Instructions for the task
All lines from the one containing "You are a GUI" to the end of the listing below should be output exactly; omit the pictures.

Dataset records
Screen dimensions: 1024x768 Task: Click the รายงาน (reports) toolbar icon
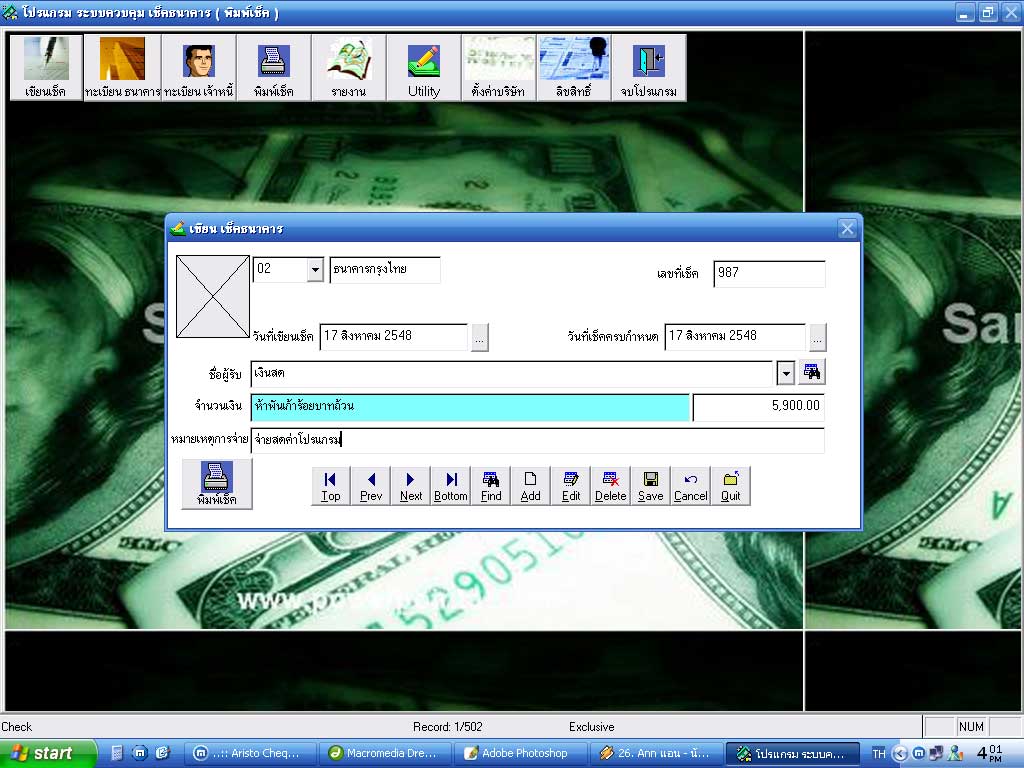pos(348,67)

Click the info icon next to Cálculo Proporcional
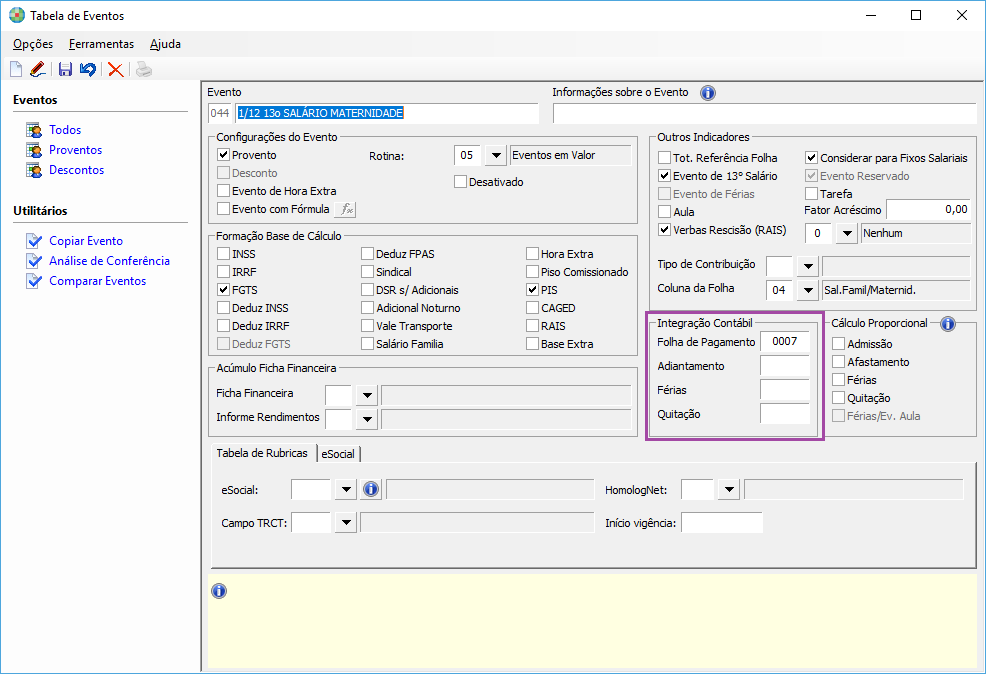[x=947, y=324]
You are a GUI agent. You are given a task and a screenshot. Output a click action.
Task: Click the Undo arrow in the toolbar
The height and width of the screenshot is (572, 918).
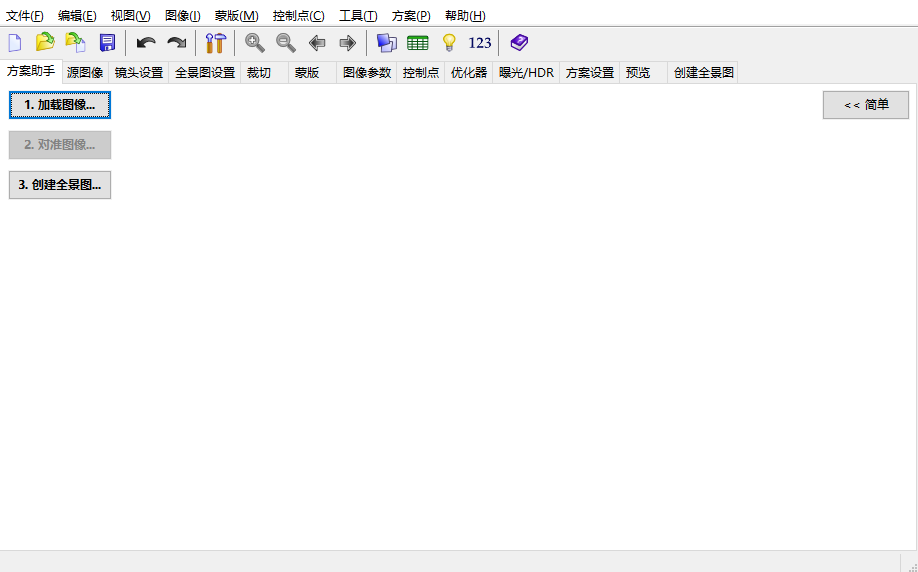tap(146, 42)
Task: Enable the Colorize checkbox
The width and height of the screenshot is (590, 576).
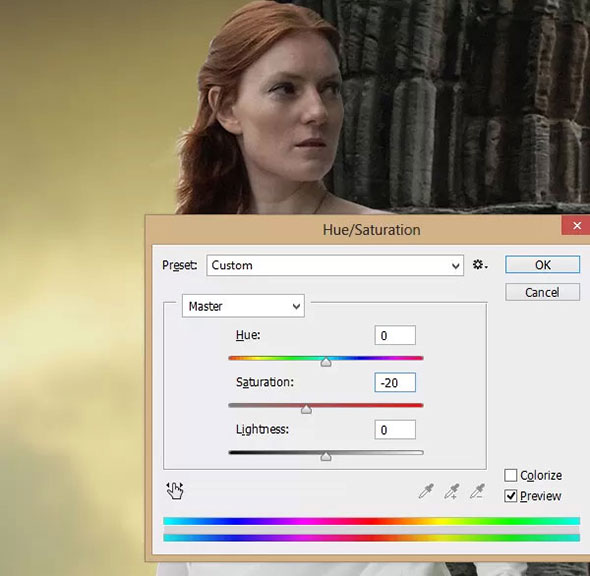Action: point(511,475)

Written solution
You are a GUI agent. You are given a task and a screenshot. Output a click action.
Task: Click the Undo arrow in the toolbar
The height and width of the screenshot is (572, 918).
tap(146, 42)
Task: Enable the Colorize checkbox
The width and height of the screenshot is (590, 576).
Action: point(511,475)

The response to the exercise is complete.